Still using the code from above, we borrow a magic matrix tester from here

magicQ[mat_?MatrixQ] /; Equal @@ Dimensions@mat := 
 Module[{n = Length@mat, row, col, diagonal}, row = Total[mat, {2}]; 
  col = Total[mat, {1}]; diagonal = {Tr@mat, Tr@Transpose@mat}; 
  Union[row, col, diagonal] == {(n^3 + n)/2}]

The following are 3 order 9 magic squares

Row[{   magicSquare[9, 1, -1, -1, 0, 2, 3], 
    magicSquare[9, 2, -1, 1, 0, 2, 1],
    magicSquare[9, -2, 1, 0, 2, 3, 2]}]

So we can test

{magicQ[First[magicSquare[9, 1, -1, -1, 0, 2, 3]]],
magicQ[First[magicSquare[9, 2, -1, 1, 0, 2, 1]]],
magicQ[First[magicSquare[9, -2, 1, 0, 2, 3, 2]]]}
(* {True, True, True} *)

A good pull-out quote from this article quoting Pickover regarding seeking the "holy grail" of generating magic squares.
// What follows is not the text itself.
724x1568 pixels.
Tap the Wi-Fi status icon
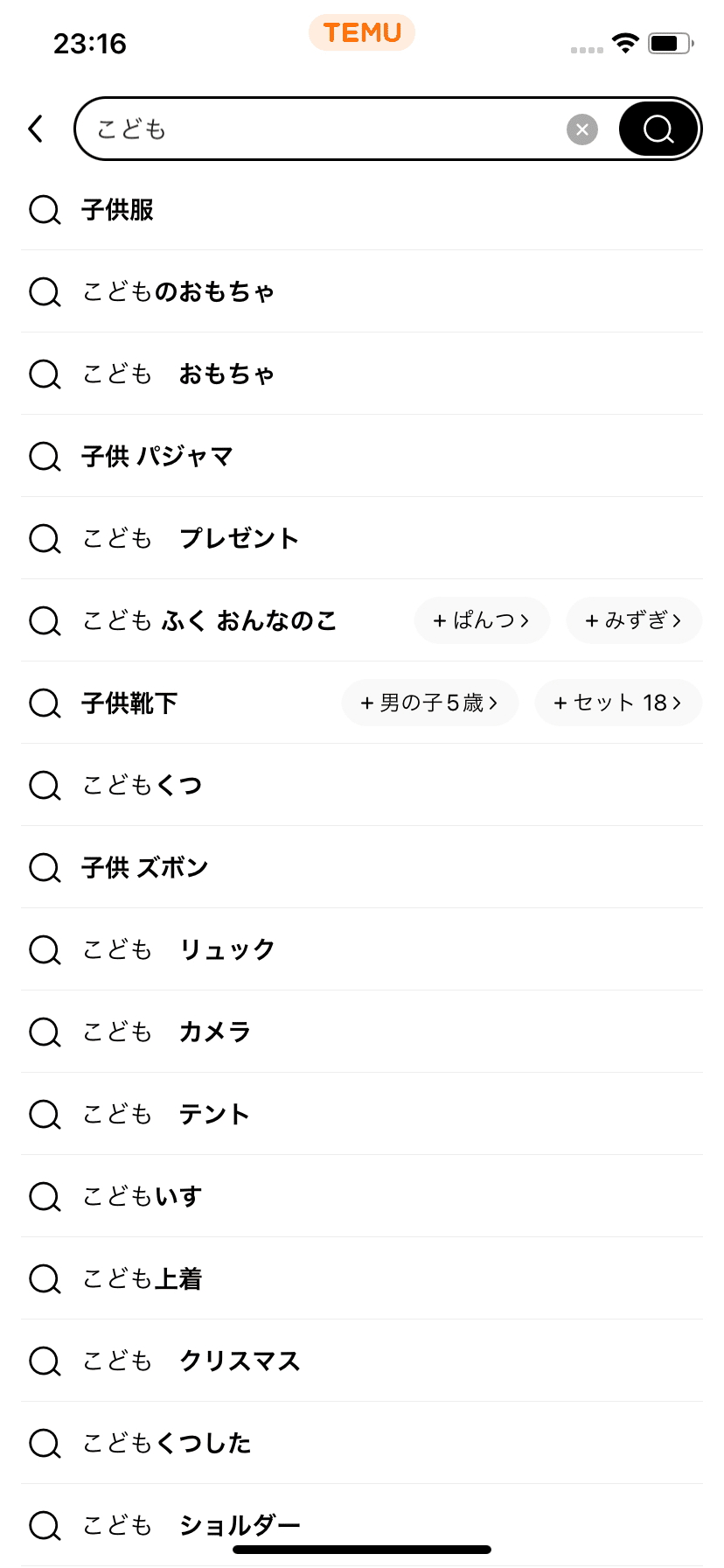click(x=625, y=43)
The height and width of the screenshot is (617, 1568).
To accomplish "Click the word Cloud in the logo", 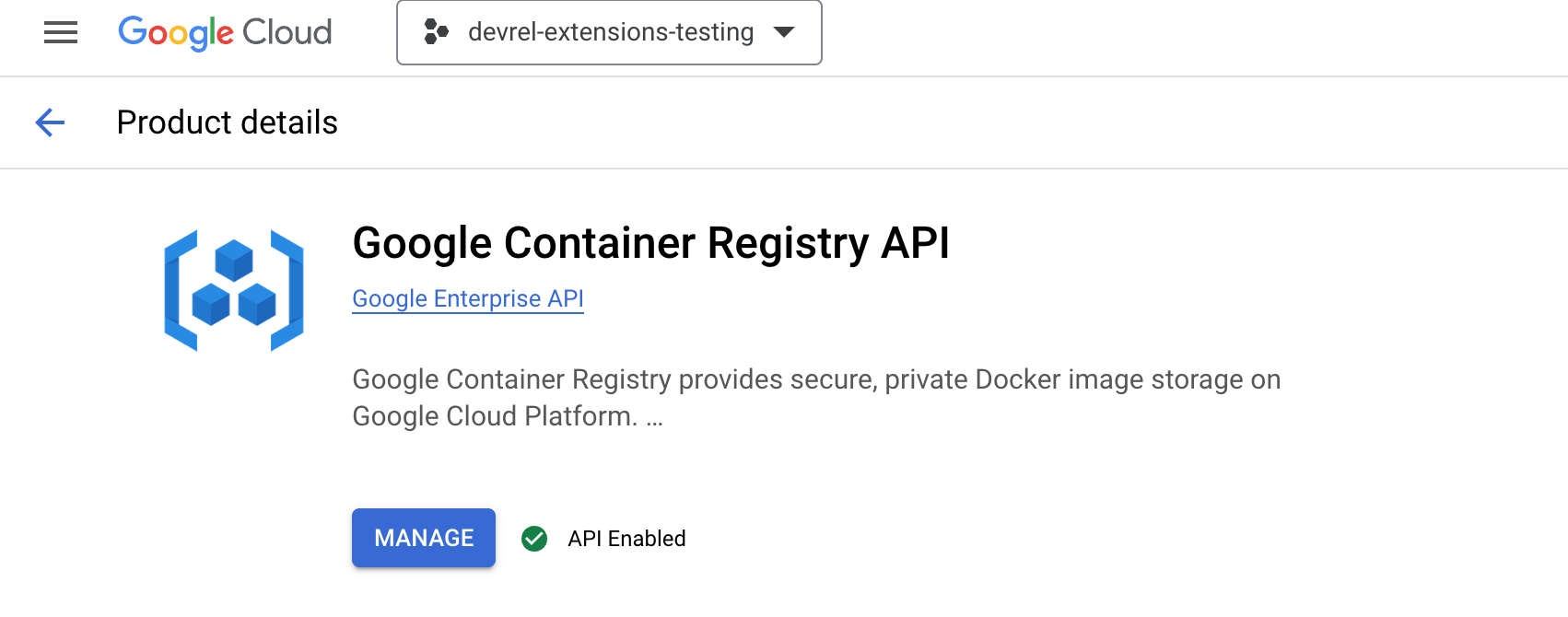I will point(287,33).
The code here is not the "holy grail" of magic square generation.

The magic square I originally wrote the code for is

magicSquare[5, 1, 2, 0, -1, 1, 3]

I would not begin to start to explore that space for 9X9 the parameters are -9,9 for parameter {2,3,4,5} and 1,9 for parameter {6,7}.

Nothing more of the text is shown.